The explosion of data and content is not limited to social media and represents a top of mind issue for many companies. The opportunity exists to create unprecedented business value – but there are significant hurdles like greater risk exposure, more complicated risk management, and difficulty extracting relevant insight from large volumes of data.
As volume grows, automation is critical. For example, social media monitoring is a common practice today, one that becomes increasingly ineffective and costly as the social web expands. Monitoring tools that enable the analysis of dialog on social networks like LinkedIn, FaceBook and Twitter provide a basic level of insight. But a deeper level of insight still requires a manual process, where irrelevant content is filtered before finding meaningful insight. Information management is therefore a growing challenge.

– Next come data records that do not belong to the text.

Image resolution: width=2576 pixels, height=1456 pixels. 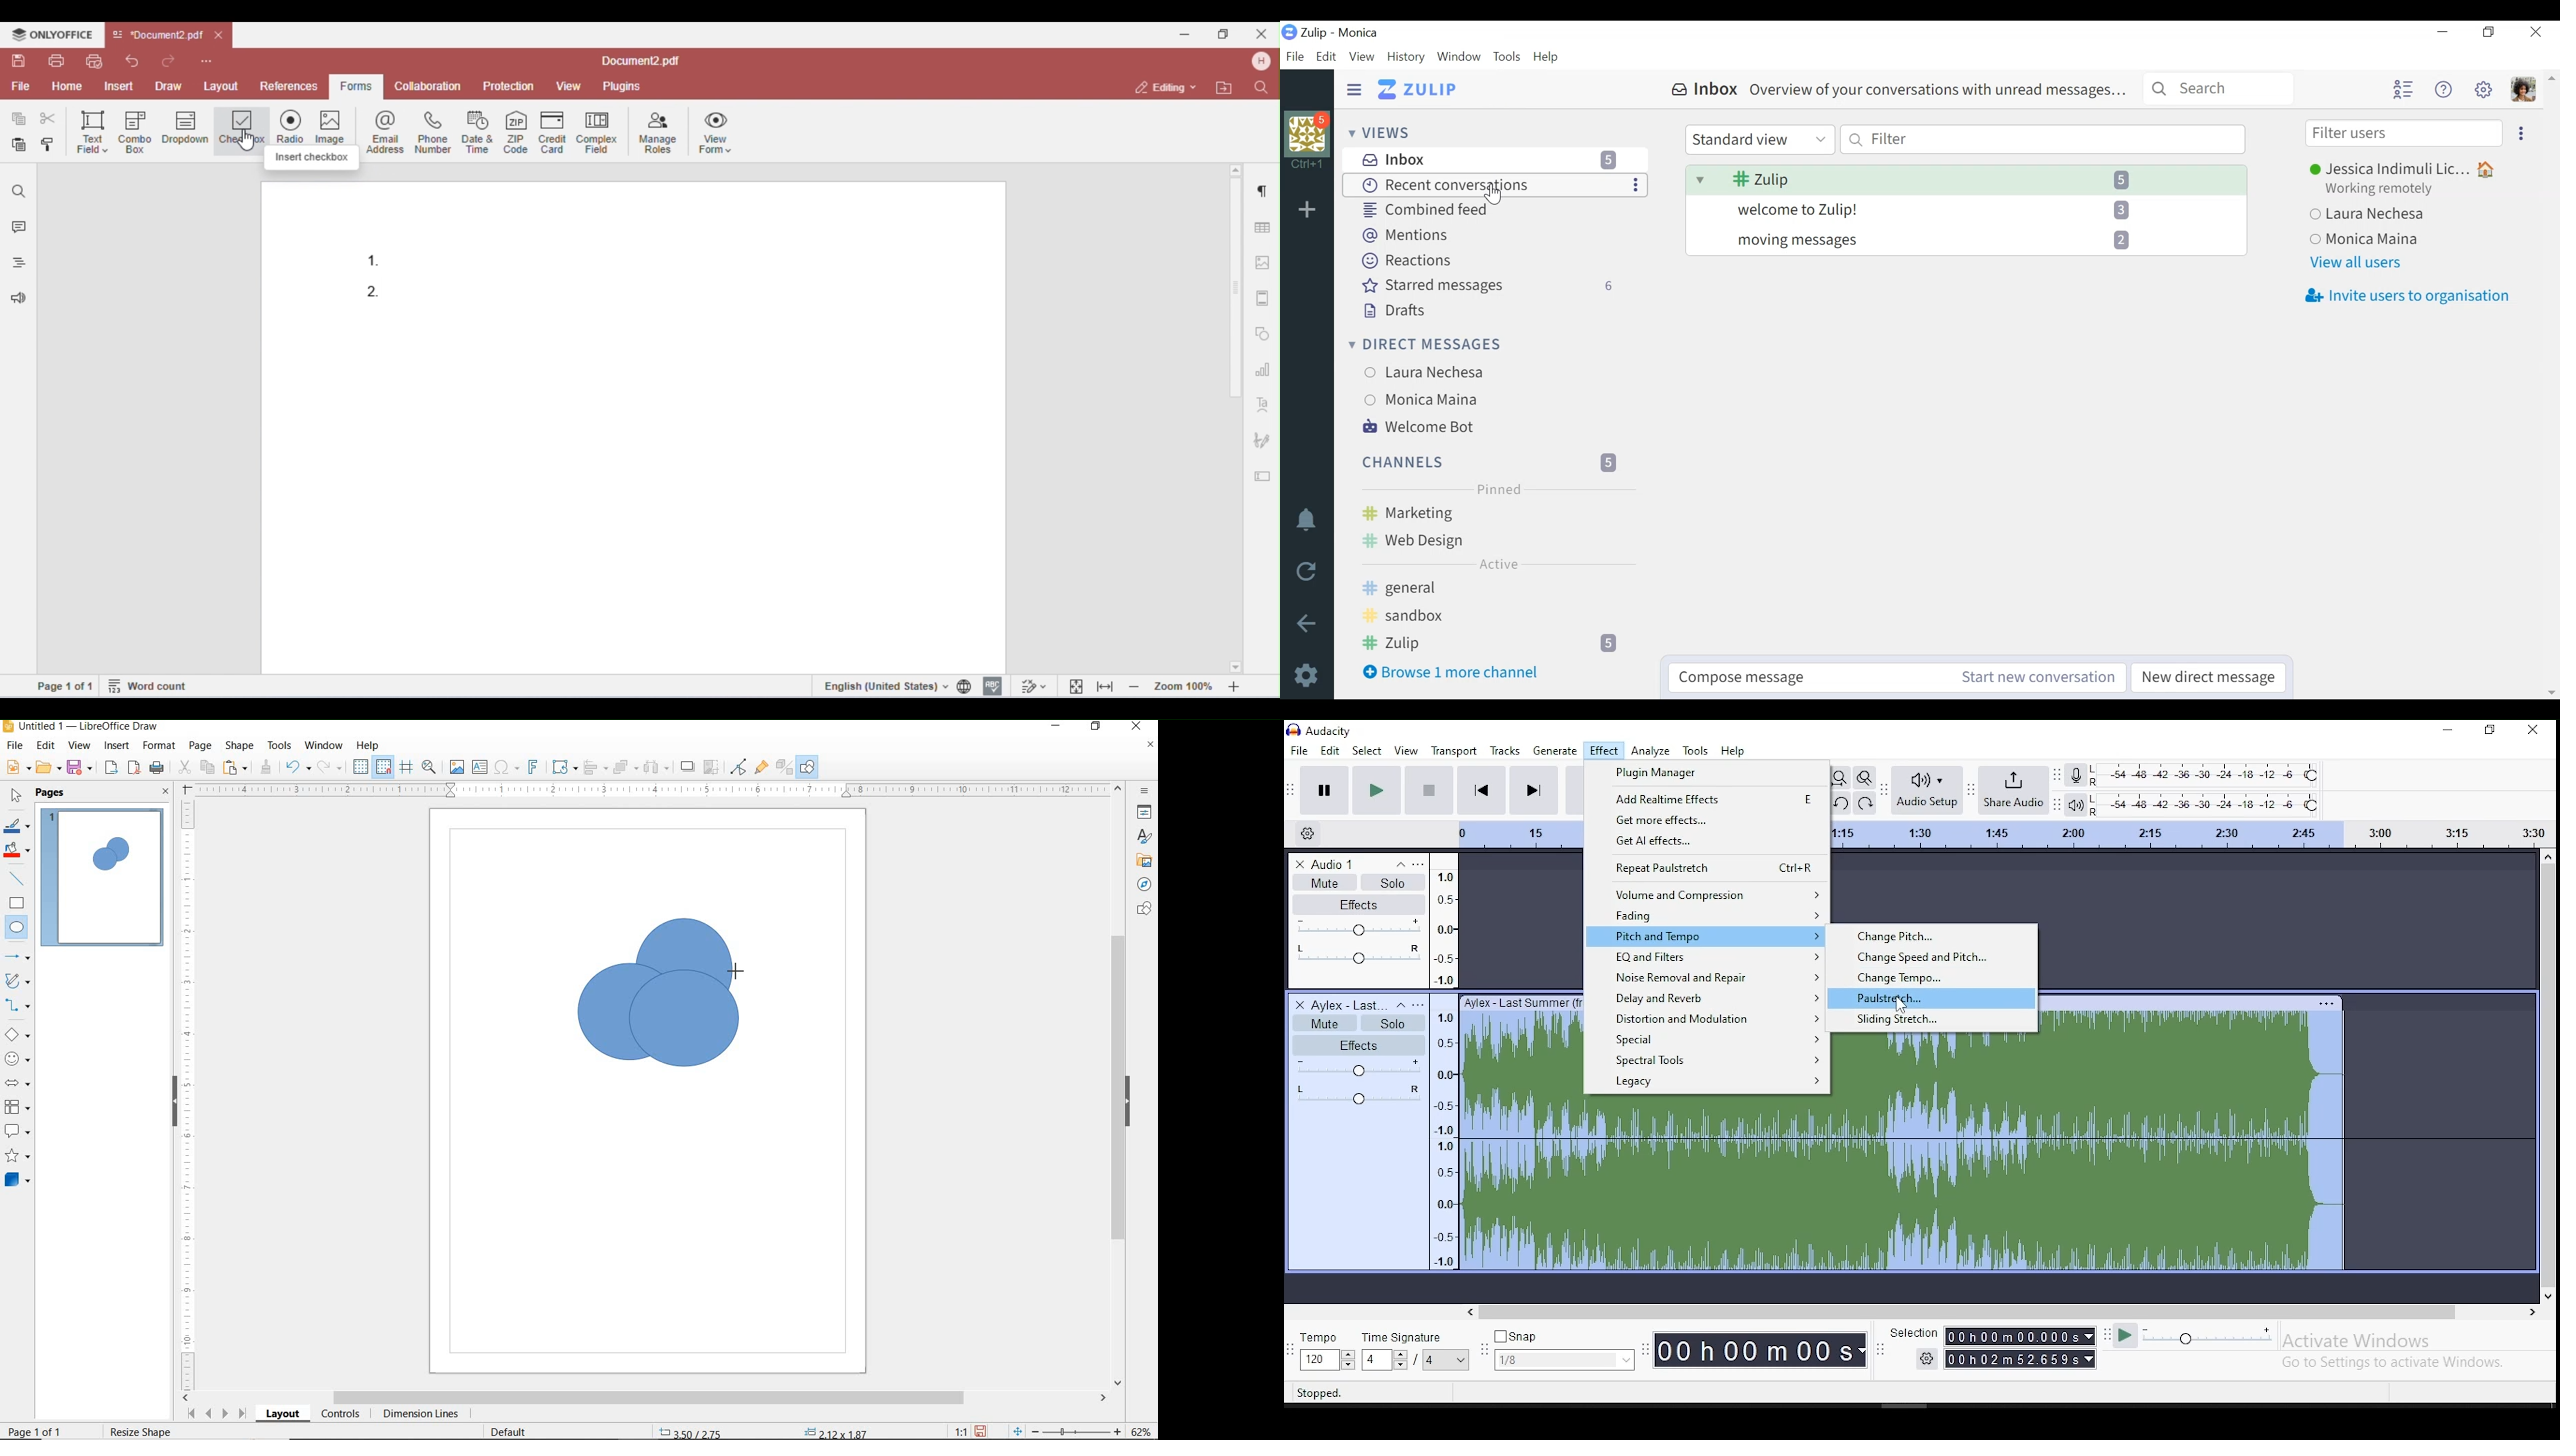 I want to click on HELP, so click(x=368, y=746).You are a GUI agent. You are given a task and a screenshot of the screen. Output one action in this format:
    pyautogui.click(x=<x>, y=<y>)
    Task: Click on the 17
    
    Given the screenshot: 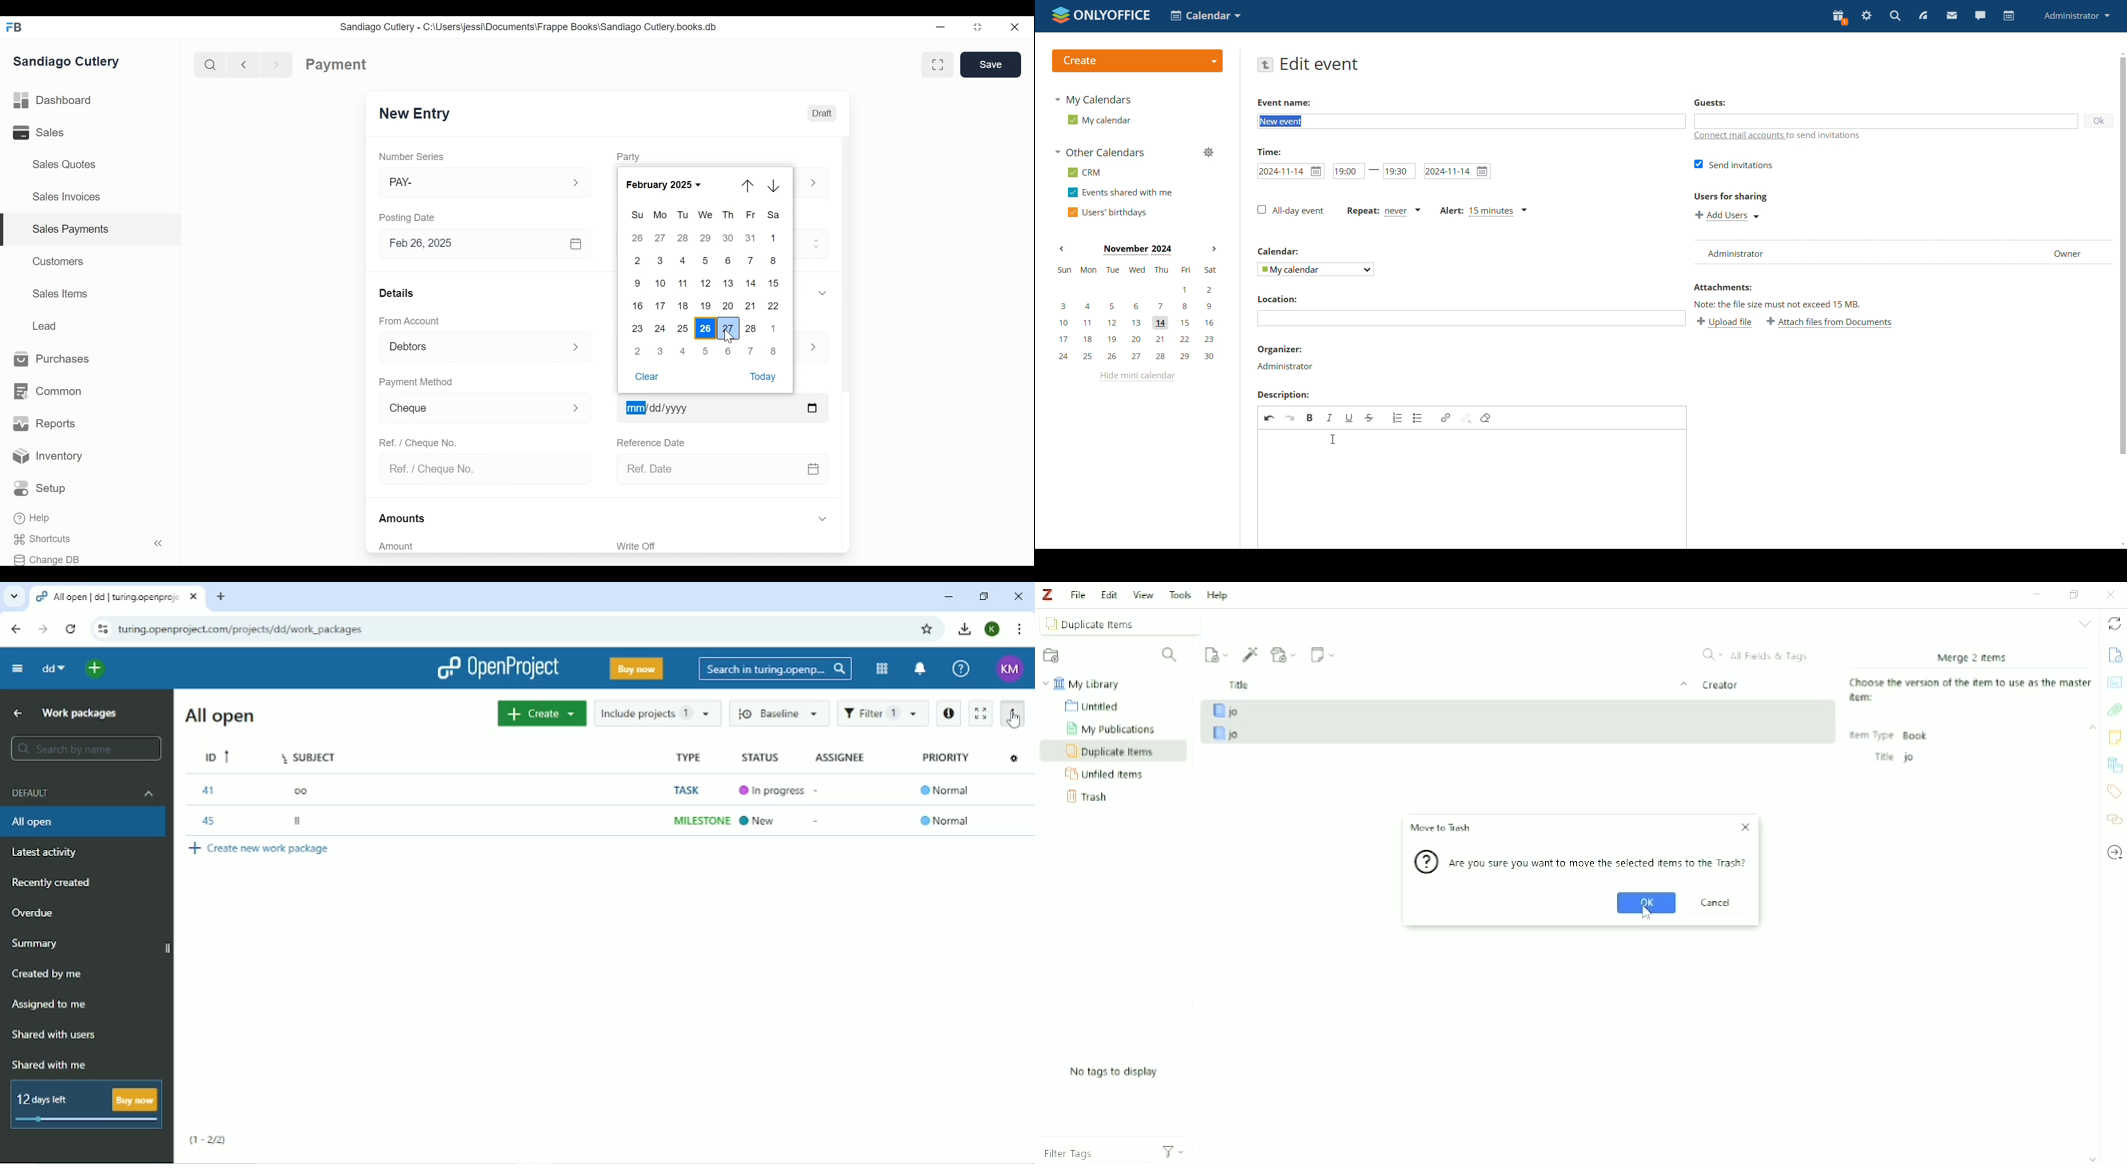 What is the action you would take?
    pyautogui.click(x=662, y=305)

Although there are many aspects of an effective information management strategy, I view two as critical success factors: automation and knowledge. Manual efforts won’t scale, as we’ve only scratched the information explosion surface. An instrumented and interconnected world creates significant volumes of data from various sources – some of which we never envisioned. As we navigate this world, analytic automation has to go beyond scheduled reports and alerts to the automated extraction of insight based on knowledge. This knowledge comes from people, data and content. I believe that capturing this knowledge and automating its application is the fastest path to actionable insight. Don’t get me wrong, people will always be part of the analytical equation. But people focused on using their instincts and experience to act on presented insight is far better than people focused on finding insight through manual review.
This application of knowledge is part of a comprehensive strategy that utilizes technology to address the critical steps in the information management process. The first step, finding and collecting all relevant data and content, is enabled by more intelligence in the search process. The objective is to reduce the noise that slows the analysis process and eliminate content that provides no value. Software that finds contextual meaning in content, determines the relevance of that content. This effectively automates the first step in the information management process.
In the analysis step, software enables the capture of knowledge from people, data, and content and applies that knowledge to large volumes of data. Detecting fraud in the Insurance Industry is a good example. A claim examiner with years of experience knows what suspicion looks like. Medical reports, email, police reports, adjuster notes, and traditional data like name and phone number are manually reviewed. Software that mines data and content to identify the characteristics of fraud is sometimes leveraged to find suspicion in open claims. By leveraging these sources of knowledge in an automated fashion, suspicious claims are automatically flagged and resources can focus on investigation, not manual review.
Understanding presented insight and taking appropriate action represents the final step in the information management process. Interpreting and digesting results from the analysis of large volumes of data can be difficult. Visualization techniques are leveraged to accelerate time to insight. Alerting, workflow and business process management capabilities are used to enable action.
It’s clear that companies face many information management challenges across multiple departments, and use one-off approaches to address specific pain points. Whether it’s monitoring social media to stay ahead of brand and reputation risk, or automating the analysis of customer survey verbatims, or tracking what employees are saying in various forums, companies pursue multiple solutions in isolation. But from my perspective, information management challenges have to be viewed holistically to create real business value.
What we need is a holistic listening platform that extracts insight from a collected set of relevant data. The platform addresses both the risk and opportunity aspects of the information explosion. Each business need is addressed by the application of captured knowledge to its relevant set of data. When viewed holistically, data, content and information management capabilities are leveraged cost effectively and productively across multiple business initiatives.
I truly embrace the notion that we have access to a new kind of intelligence fueled by growing instrumentation and interconnectedness. The intelligent enterprise will have advanced analytics as a core competency. They will automate advanced analytic processes wherever possible and capture and apply knowledge to solve business problems. They will be flexible in their approach and embrace the opportunities presented by this new kind of intelligence.